The sun was real low, but it was still daylight – as if the vill
agers had started to fear the dark like children who had realized the monsters under their beds were real – and the sun fell in through the windows, touching the hall we were gathered in with gold. Bob stepped up in front of everyone and cleared his throat. Despite the mumbling everywhere, the room heard it and fell quiet.
“Thank you all for coming,” he said. “These are trying times, and it means a lot that Milford pulls together during times of need.”
I heard grunts of approval and support. Bob carried on.
“I have news.” He took a deep breath as if he was bearing heavy news. “The werewolf has been captured.” He paused for effect as it took a moment for the words to sink in. The crowd burst into abrupt talking, everyone saying what was on their mind. Not me. My body ran cold. Blood drained from my face leaving me lightheaded. They’d arrested Hem?
There were questions – what, where, when. There were no why’s, that was obvious. Bob went into an explanation of what and where. I couldn’t focus on the words that were being spoken. A ringing started up in my ears, reverberating through my ears until they were so loud it was like a scream banging around my skull. I had been torn about Hem and what I felt around him considering he was a werewolf. I was terrified about the other wolf. I didn’t know what I felt now that I knew he was caught. I had to do something about this. I had to see him.

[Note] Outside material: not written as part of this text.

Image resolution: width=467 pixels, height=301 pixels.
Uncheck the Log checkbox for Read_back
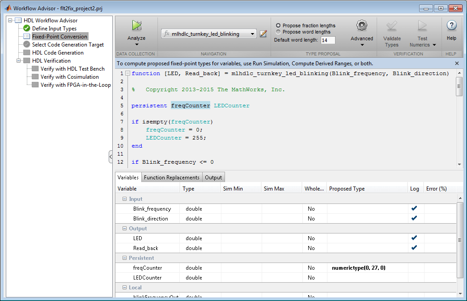[x=414, y=248]
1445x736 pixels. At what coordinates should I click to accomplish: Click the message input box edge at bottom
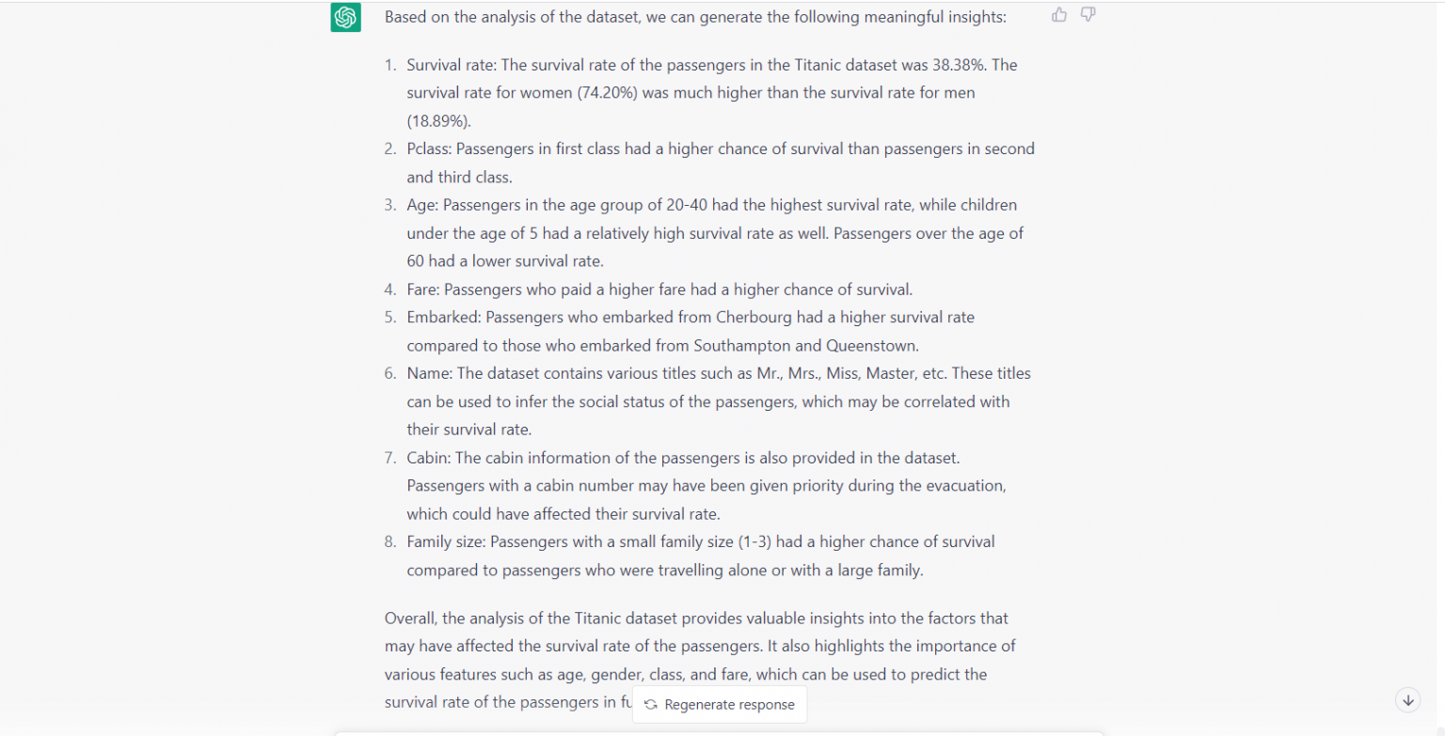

When the meeting finally adjourned, and the villagers filed out in clusters, relief painted the air. Everyone was happy about the news – the attacks were over, Milford was safe again, we could carry on with our lives. Once again, Sheriff Robert had kept us safe. Everyone said it. Everyone, except me.
We weren’t safe. We were in more danger now, if what Hem had told me about having to stop a wolf that attacked everyone was true.
Outside, the crowd dispersed, everyone, going home to spread the happy news to their waiting loved ones.
I didn’t go home. I had nothing to go home to, and I had business to take care of. Instead, I got on my bicycle and made my way to the station. I waited on the steps that led up the porch until Bob pulled up in his sheriff truck.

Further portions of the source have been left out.